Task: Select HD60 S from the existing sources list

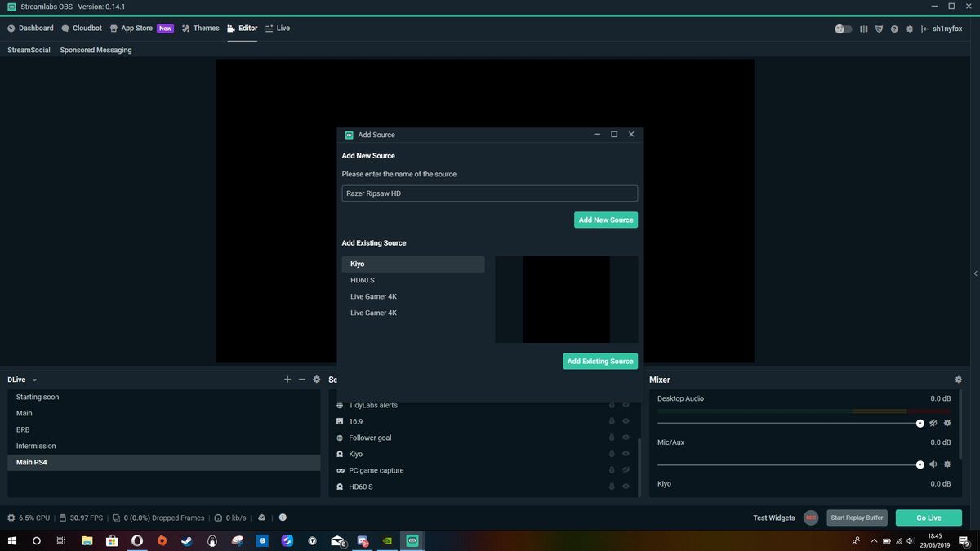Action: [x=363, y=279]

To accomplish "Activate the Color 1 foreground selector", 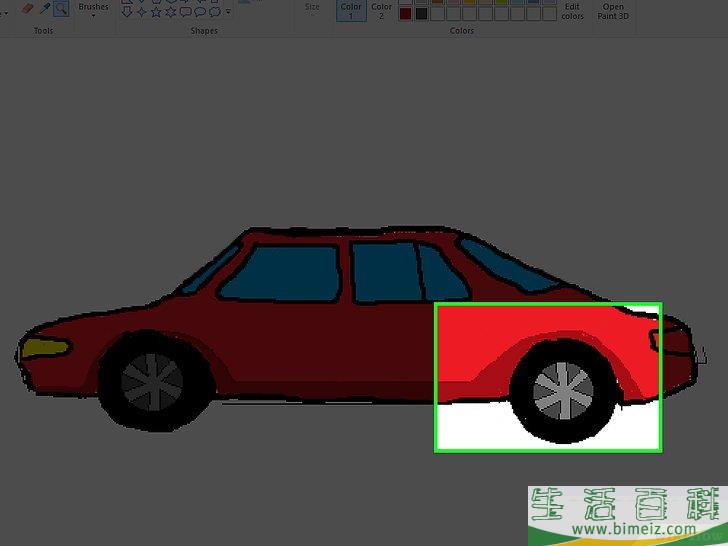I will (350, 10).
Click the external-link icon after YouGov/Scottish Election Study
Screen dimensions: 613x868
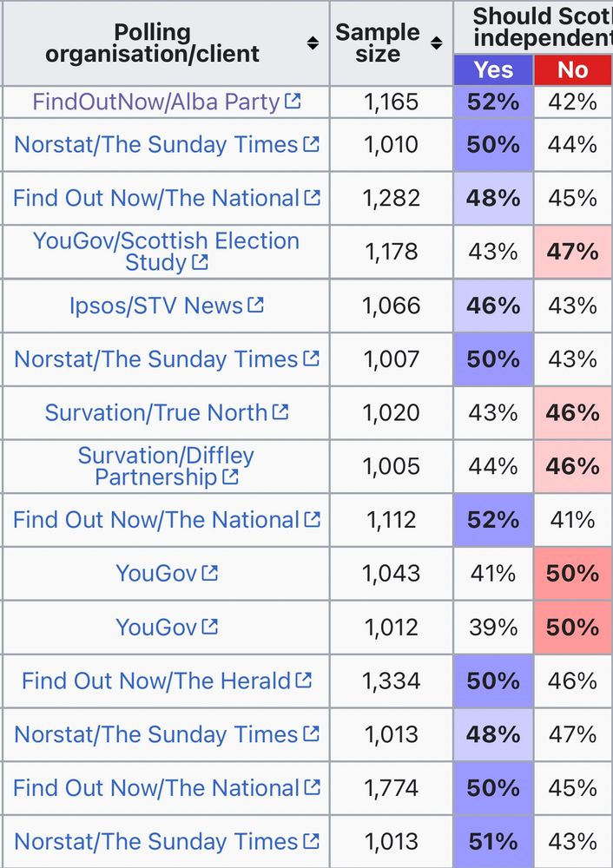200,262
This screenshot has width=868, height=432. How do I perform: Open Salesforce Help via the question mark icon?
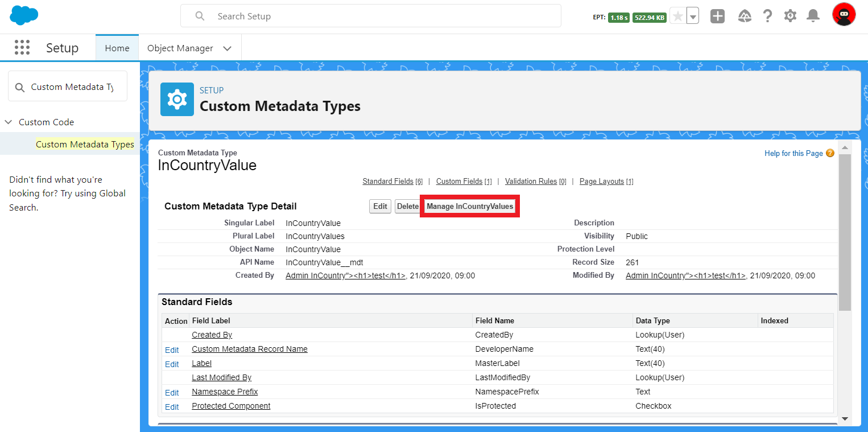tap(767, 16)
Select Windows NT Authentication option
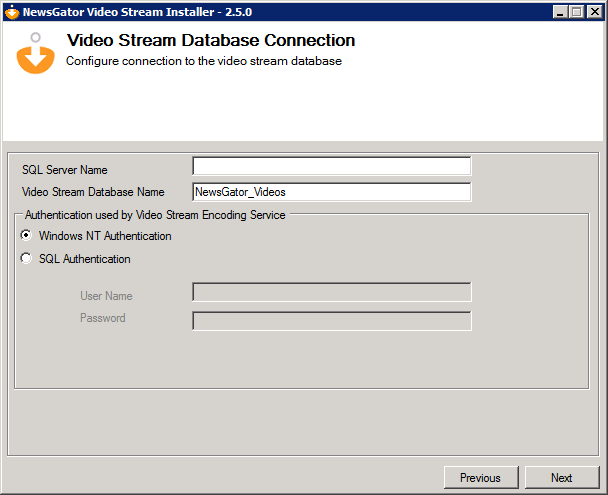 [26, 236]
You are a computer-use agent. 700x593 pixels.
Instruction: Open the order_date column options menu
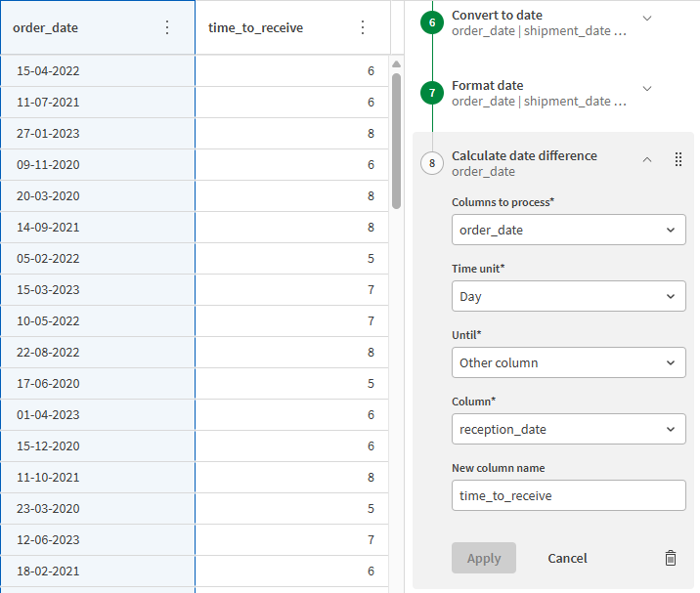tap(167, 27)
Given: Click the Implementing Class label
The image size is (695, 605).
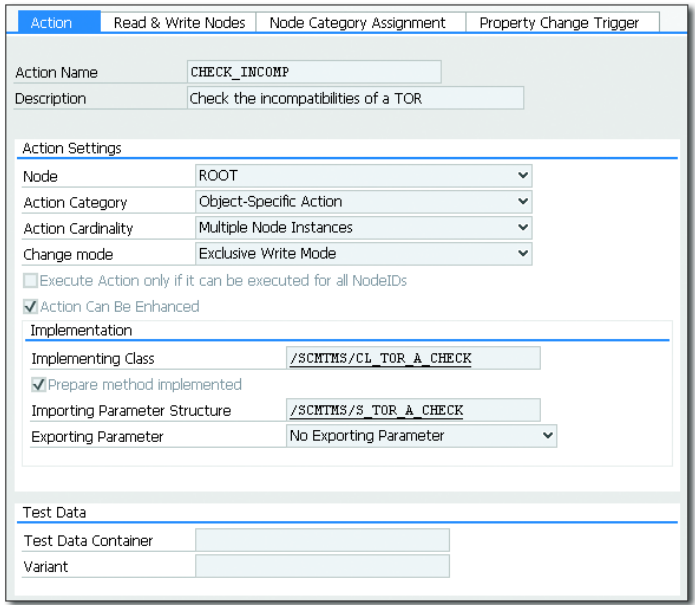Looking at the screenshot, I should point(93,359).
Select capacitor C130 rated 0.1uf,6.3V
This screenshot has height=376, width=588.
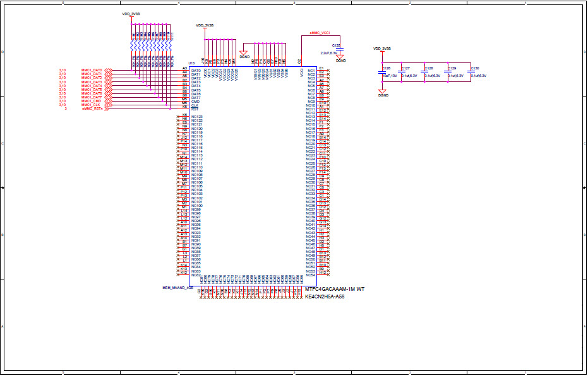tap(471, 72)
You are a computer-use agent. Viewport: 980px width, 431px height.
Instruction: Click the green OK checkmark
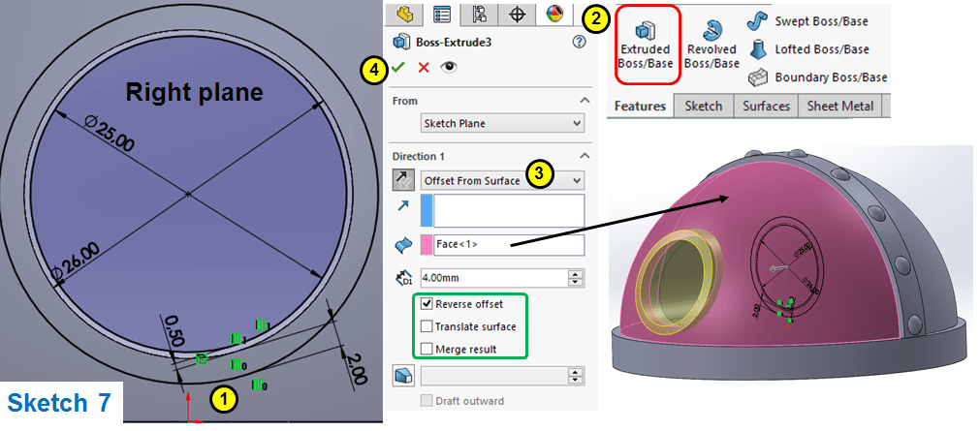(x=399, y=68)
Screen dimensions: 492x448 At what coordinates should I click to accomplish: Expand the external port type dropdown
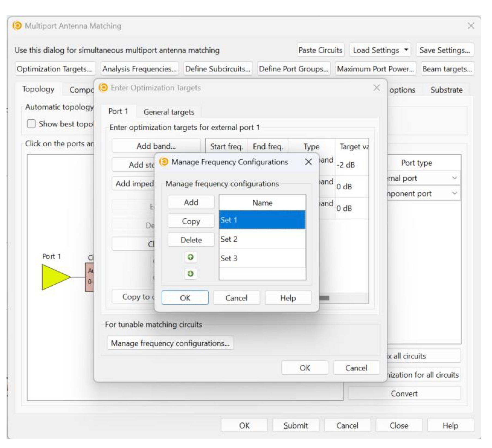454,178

···

Aim of the exercise: Your task is to restate word for word the lines from the line holding "Screen dimensions: 492x448" through the final line of the listing, both included, but none of the pictures.

Solution for this exercise:
Screen dimensions: 492x448 At what coordinates should I click to accomplish: Expand the external port type dropdown
454,178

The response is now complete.